Retroversione degli utili ed elemento soggettivo in capo al contraffattore in caso di violazione di una privativa industriale

Retroversione degli utili ed elemento soggettivo in capo al contraffattore in caso di violazione di una privativa industriale
Con ordinanza n. 21832/2021 del 19 maggio 2021, la Prima Sezione della Corte di Cassazione ha confermato che, in materia di risarcimento del danno cagionato da una violazione di una privativa industriale, l’operatività dell’istituto della retroversione degli utili, disciplinata dal terzo comma dell’art. 125 c.p.i. prescinde sia dalla ricorrenza, nel caso concreto, di un danno risarcibile, sia dalla sussistenza della colpa del contraffattore, essendo sufficiente la  sussistenza, in linea oggettiva, della contraffazione.
Il caso in esame

La vicenda trae origine da una domanda riconvenzionale di accertamento della contraffazione di un brevetto, con conseguente condanna al risarcimento del danno e in ogni caso retroversione degli utili ai sensi dell’art. 125, comma 3, c.p.i., unitamente a una domanda di inibitoria, di ritiro dal commercio del prodotto contraffatto e di pubblicazione della sentenza di condanna.

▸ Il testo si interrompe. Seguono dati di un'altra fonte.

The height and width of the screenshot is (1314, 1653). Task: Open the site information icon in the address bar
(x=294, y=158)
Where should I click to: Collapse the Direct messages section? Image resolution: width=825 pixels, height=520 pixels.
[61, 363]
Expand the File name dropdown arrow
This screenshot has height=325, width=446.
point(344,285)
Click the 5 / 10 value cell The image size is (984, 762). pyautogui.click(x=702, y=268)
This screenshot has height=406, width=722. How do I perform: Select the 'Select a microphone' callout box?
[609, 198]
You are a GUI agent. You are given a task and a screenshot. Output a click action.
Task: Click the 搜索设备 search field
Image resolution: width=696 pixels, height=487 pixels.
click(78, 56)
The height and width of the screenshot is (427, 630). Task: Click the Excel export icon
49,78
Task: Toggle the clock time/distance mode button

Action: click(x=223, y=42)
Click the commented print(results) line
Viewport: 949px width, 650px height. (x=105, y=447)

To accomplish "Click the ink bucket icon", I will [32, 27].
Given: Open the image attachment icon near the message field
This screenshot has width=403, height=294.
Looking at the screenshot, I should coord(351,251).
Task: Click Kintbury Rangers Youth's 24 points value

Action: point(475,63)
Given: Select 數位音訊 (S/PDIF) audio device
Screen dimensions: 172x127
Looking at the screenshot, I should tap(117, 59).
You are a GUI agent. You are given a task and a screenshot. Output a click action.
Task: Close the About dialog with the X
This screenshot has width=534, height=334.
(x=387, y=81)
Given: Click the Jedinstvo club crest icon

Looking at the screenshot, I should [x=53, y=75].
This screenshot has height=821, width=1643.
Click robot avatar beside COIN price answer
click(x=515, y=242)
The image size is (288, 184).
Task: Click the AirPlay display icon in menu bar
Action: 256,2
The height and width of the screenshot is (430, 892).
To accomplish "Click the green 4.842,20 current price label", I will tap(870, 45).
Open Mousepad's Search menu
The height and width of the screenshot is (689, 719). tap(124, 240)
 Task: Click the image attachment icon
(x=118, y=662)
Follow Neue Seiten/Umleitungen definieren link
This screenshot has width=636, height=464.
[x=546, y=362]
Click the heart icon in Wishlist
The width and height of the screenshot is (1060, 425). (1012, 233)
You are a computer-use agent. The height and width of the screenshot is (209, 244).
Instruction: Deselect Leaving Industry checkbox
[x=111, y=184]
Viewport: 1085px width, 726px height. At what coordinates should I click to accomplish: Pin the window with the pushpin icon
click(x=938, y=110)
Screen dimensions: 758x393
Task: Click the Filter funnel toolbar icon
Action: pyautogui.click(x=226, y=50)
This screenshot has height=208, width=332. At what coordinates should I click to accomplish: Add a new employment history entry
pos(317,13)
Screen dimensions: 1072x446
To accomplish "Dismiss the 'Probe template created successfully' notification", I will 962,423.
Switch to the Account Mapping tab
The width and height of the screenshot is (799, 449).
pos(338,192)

I primi due gradi di giudizio hanno accolto le domande svolte in via riconvenzionale, salvo divergere in punto pubblicazione del dispositivo della sentenza.

Ciò nonostante, la Suprema Corte è stata chiamata a chiarire quale sia l’effettiva incidenza dei requisiti della colpa, del nesso eziologico e del danno ai fini della condanna alla retroversione degli utili conseguiti dall’autore in caso di violazione di una privativa industriale.

La normativa di riferimento

L’art. 125 comma 1, c.p.i. richiama in linea generale la disciplina civilistica del risarcimento del danno aquiliano, ossia gli artt. 1223 (Risarcimento del danni), 1226 (Valutazione equitativa del danno) e 1227 (Concorso del fatto colposo del creditore) c.c..

Il comma 3 della previsione in esame prevede altresì che il titolare del diritto leso possa “in ogni caso” chiedere la restituzione degli utili realizzati dall’autore della violazione, in alternativa al risarcimento del lucro cessante o nella misura eccedente il lucro cessante.

Nonostante l’evidente impossibilità di ricondurre siffatta retroversione nell’alveo del risarcimento classico, è stato escluso che tale istituto possa configurare un’ipotesi di danni puntivi, dovendo piuttosto essere considerato quale misura rimediale sui generis, di natura mista, compensatoria e dissuasiva, fondata su di un particolare arricchimento ingiustificato (cfr. Cassaz. N. 5666 del 2.3.2021).

L’interpretazione della Corte

La Corte, enunciando il seguente principio di diritto, ha chiarito che, in deroga ai presupposti ordinari del risarcimento di matrice civilistica, la condanna alla retroversione degli utili disciplinata dall’art. 125, comma 3 c.p.i. prescinde dalla prova di un pregiudizio, sotto forma di lucro cessante, in capo al titolare della privativa violata che ha proposto la relativa domanda, attesa la natura più elastica e flessibile del sistema rimediale delle violazioni del diritto d’autore di cui alla novella del 2006.

È stato altresì confermato l’orientamento delle corti di merito secondo cui il concetto di violazione dei diritti di proprietà industriale prescinde dall’elemento soggettivo, atteso che il soggetto contraffattore, quand’anche abbia agito in mancanza di dolo o colpa, è comunque tenuto a restituire al titolare gli utili che ha realizzato nella propria attività di violazione. Di conseguenza, la Corte ha enunciato il principio di diritto secondo cui il titolare di un diritto di privativa, di cui assume la violazione, può domandare la restituzione degli utili ex art. 125 c.p.i. senza che sia necessario allegale specificamente e dimostrare che l’autore della violazione abbia agito con colpa o con dolo.